Peer-Reviewed Journal Details
Mandatory Fields
Shah M;Fleming A;Barbosa TM;van der Velden AW;Parveen S;Vellinga A;
Journal of Antimicrobial Chemotherapy
Point prevalence audit surveys of respiratory tract infection consultations and antibiotic prescribing in primary care before and during the COVID-19 pandemic in Ireland.
Optional Fields
Respiratory tract infections (RTIs) are the most common reason for prescribing antibiotics in general practice. The COVID-19 pandemic has impacted on antibiotic prescribing and delivery of primary care in Ireland. To assess the quality of antibiotic prescribing, the impact of the COVID-19 pandemic and identify opportunities for antimicrobial stewardship (AMS) in Ireland.
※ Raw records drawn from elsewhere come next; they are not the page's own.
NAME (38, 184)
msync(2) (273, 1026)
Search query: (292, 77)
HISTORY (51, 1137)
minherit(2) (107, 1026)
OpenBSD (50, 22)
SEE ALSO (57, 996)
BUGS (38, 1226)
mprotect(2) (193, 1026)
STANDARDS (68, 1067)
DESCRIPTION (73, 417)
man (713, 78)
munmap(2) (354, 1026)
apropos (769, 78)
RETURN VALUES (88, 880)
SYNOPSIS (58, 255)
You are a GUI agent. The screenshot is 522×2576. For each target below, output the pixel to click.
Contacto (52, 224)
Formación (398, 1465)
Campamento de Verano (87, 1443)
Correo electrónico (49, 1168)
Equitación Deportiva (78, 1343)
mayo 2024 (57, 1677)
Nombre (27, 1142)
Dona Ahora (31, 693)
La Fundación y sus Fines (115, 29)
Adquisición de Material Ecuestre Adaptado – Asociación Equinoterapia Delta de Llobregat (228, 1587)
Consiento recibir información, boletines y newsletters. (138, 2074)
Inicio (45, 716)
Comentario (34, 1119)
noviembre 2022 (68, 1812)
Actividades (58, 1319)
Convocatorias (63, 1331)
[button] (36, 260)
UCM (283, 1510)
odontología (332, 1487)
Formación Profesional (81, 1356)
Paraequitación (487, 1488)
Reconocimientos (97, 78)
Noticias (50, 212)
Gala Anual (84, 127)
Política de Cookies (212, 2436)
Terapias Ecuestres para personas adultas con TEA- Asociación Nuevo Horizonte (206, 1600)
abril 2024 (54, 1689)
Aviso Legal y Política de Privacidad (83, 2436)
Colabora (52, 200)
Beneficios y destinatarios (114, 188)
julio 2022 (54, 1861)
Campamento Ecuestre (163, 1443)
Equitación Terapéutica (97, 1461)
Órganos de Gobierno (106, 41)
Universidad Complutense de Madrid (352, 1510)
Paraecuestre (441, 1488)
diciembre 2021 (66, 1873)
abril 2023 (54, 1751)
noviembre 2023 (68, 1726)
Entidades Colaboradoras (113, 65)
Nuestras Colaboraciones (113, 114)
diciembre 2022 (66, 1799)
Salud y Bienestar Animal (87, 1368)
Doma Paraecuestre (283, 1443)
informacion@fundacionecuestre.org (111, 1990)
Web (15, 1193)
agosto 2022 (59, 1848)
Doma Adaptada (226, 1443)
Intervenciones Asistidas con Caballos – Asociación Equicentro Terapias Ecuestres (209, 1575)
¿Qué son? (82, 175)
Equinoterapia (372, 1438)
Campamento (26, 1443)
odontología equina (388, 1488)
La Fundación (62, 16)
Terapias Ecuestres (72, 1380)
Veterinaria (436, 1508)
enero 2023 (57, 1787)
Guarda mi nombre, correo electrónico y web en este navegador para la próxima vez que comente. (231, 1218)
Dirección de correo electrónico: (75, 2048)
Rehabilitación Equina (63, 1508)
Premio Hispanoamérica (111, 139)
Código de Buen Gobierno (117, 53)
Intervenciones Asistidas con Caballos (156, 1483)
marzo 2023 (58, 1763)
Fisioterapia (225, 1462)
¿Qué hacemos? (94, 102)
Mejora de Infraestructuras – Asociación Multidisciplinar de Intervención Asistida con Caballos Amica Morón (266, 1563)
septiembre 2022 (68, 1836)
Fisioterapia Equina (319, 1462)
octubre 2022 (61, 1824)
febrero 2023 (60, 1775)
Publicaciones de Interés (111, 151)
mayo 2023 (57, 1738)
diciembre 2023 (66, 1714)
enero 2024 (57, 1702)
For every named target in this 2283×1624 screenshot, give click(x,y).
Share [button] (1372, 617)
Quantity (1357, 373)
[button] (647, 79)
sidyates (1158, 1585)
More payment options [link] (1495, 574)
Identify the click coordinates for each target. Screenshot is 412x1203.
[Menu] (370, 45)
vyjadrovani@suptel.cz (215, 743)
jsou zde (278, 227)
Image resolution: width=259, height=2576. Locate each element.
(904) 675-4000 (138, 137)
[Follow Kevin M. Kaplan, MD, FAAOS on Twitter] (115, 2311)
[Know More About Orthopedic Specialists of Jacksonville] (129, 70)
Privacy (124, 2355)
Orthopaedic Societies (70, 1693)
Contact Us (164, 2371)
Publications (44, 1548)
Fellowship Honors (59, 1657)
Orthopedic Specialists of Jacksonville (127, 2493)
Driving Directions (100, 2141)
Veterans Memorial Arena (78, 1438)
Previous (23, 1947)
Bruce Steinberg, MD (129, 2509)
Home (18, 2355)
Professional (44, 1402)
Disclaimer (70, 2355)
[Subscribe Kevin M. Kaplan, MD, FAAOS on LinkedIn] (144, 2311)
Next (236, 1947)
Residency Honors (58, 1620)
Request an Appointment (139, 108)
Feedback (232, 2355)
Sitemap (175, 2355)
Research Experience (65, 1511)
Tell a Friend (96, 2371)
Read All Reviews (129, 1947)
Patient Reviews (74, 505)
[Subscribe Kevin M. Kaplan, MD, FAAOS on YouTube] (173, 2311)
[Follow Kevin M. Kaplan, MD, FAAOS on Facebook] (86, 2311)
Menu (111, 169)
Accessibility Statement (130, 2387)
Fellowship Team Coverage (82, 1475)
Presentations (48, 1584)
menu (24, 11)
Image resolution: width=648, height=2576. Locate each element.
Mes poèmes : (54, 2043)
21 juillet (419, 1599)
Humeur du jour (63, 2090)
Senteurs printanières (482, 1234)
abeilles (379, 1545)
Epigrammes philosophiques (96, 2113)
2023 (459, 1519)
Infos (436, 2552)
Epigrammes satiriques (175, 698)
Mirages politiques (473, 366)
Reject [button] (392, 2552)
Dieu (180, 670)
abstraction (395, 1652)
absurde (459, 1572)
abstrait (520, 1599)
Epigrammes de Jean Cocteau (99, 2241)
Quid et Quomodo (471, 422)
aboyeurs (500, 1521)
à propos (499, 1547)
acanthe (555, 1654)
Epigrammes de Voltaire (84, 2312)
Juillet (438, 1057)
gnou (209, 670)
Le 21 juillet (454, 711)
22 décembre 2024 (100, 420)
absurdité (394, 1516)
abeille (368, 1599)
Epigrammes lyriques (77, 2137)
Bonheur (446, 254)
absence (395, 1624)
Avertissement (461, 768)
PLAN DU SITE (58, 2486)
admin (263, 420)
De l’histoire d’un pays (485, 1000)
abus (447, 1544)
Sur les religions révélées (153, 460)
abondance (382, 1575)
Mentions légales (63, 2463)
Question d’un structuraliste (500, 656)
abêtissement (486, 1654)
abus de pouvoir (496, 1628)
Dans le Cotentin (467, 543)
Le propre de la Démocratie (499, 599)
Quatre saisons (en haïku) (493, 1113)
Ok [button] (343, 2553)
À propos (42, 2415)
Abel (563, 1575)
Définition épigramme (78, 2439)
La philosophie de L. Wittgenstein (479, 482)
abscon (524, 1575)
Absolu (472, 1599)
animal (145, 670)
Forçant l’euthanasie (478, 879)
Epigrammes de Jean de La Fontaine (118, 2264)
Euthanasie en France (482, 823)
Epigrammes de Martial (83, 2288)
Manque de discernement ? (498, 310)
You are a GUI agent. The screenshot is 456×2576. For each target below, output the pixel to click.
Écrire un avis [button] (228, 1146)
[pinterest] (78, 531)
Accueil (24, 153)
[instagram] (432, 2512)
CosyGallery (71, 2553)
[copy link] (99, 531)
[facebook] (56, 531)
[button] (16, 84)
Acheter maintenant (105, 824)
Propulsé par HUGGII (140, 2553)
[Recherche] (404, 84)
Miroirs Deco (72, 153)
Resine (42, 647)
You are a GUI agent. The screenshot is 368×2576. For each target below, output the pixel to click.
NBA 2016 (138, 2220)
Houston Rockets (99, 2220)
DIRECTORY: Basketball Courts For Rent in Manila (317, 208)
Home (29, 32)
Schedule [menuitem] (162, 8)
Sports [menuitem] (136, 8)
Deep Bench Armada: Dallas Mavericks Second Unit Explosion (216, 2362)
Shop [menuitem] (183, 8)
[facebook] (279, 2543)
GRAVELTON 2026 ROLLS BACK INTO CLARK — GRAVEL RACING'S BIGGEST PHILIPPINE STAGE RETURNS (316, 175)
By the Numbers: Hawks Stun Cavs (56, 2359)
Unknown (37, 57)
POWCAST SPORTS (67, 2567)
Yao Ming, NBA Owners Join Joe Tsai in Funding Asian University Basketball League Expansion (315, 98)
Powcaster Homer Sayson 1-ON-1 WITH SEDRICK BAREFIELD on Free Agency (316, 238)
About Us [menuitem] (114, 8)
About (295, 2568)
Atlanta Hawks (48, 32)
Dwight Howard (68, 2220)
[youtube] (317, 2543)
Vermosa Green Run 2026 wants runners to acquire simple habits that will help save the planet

Point prevalence audit surveys for RTI consultations were conducted as part of a European study at three time periods: January-February 2020, March-May 2020 and March-May 2021. Antibiotic prescribing was assessed and comparisons made between the three time periods. In total, 765 consultations were recorded, which were mainly face to face before the pandemic, but changed to predominantly remote consultations during the pandemic surveys in 2020 and 2021 (82% and 75%). Antibiotics were prescribed in 54% of RTI consultations before the pandemic. During pandemic surveys, this dropped to 23% in 2020 and 21% in 2021. There was a decrease in prescribing of Red (reserve) agents in 2021. Assessment against indication-specific quality indicators showed a high proportion of consultations for bronchitis and tonsillitis resulting in an antibiotic prescription (67% and 85%). Point-of-care testing (POCT) to aid diagnosis of RTIs were utilized in less than 1% of consultations. During the COVID-19 pandemic, there was a reduction in antibiotic prescribing. Opportunities identified to support AMS in primary care in Ireland are targeted initiatives to reduce antibiotic prescribing for bronchitis and tonsillitis and introducing POCT to support appropriate antibiotic prescribing.